* Task description
Would you please write out each entry precisely as given?

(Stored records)
# # # #

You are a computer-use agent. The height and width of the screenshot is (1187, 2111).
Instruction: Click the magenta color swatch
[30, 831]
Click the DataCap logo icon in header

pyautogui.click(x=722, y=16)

# # # #

* Task result
You are a computer-use agent. The height and width of the screenshot is (1187, 2111).
Instruction: Click the magenta color swatch
[30, 831]
Click the DataCap logo icon in header

pyautogui.click(x=722, y=16)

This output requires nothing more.